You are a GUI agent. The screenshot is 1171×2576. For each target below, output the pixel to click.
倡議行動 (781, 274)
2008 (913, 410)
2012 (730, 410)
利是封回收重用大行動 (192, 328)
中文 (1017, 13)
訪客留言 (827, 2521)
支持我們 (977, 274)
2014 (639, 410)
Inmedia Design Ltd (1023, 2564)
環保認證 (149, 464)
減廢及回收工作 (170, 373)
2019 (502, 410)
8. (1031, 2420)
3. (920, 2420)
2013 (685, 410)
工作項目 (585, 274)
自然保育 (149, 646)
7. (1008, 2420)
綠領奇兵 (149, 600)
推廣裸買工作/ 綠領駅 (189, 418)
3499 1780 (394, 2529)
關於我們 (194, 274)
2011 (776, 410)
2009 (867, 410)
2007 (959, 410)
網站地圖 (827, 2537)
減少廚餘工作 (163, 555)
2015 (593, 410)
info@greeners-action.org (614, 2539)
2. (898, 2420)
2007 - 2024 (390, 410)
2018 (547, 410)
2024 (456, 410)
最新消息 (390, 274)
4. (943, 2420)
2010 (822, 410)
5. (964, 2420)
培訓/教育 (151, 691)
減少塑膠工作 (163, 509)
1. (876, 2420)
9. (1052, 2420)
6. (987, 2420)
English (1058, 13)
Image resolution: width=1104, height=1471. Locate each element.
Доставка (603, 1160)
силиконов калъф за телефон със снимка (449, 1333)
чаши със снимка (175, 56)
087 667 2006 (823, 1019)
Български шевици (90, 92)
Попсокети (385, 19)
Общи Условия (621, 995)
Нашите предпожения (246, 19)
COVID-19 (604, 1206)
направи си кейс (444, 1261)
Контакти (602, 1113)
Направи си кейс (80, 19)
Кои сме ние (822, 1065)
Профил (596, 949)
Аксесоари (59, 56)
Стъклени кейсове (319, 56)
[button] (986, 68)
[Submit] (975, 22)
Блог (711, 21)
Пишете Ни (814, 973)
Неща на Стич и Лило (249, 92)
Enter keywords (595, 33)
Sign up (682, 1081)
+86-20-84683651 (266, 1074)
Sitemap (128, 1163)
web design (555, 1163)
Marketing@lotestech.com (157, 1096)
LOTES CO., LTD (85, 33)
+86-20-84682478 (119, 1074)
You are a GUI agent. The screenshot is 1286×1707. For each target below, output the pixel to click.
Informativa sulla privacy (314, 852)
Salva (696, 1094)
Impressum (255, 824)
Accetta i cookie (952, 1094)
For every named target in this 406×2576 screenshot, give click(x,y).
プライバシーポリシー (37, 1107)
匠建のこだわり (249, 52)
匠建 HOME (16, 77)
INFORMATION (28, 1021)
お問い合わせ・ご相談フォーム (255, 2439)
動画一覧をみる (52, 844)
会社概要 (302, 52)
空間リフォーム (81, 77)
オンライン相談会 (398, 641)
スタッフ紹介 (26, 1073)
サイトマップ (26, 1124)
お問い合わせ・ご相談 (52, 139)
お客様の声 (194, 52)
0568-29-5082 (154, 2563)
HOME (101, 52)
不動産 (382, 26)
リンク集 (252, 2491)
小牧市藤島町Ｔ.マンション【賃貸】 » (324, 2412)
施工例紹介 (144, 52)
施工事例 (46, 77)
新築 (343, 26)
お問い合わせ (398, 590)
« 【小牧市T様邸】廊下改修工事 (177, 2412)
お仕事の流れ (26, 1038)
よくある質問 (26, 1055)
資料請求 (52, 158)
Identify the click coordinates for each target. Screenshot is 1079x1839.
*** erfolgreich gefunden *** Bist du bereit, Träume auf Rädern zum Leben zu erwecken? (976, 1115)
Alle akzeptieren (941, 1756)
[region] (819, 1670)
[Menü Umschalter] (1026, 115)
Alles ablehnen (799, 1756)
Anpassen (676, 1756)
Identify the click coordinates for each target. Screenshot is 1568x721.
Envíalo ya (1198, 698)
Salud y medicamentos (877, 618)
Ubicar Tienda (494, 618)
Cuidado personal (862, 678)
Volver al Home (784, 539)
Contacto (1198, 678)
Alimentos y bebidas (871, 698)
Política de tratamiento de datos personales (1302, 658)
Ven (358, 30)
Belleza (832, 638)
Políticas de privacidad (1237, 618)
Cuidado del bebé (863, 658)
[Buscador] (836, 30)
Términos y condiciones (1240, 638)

§ **PROBLEM TO SOLVE**: Put the lines of the records above into a numbered list, running from the first line through the line containing "8. (1031, 2420)", both ends inclusive, and leave out any blank lines.

§ **EXPECTED ANSWER**:
1. You are a GUI agent. The screenshot is 1171×2576. For each target below, output the pixel to click.
2. 倡議行動 (781, 274)
3. 2008 (913, 410)
4. 2012 (730, 410)
5. 利是封回收重用大行動 (192, 328)
6. 中文 (1017, 13)
7. 訪客留言 (827, 2521)
8. 支持我們 (977, 274)
9. 2014 (639, 410)
10. Inmedia Design Ltd (1023, 2564)
11. 環保認證 (149, 464)
12. 減廢及回收工作 (170, 373)
13. 2019 (502, 410)
14. 8. (1031, 2420)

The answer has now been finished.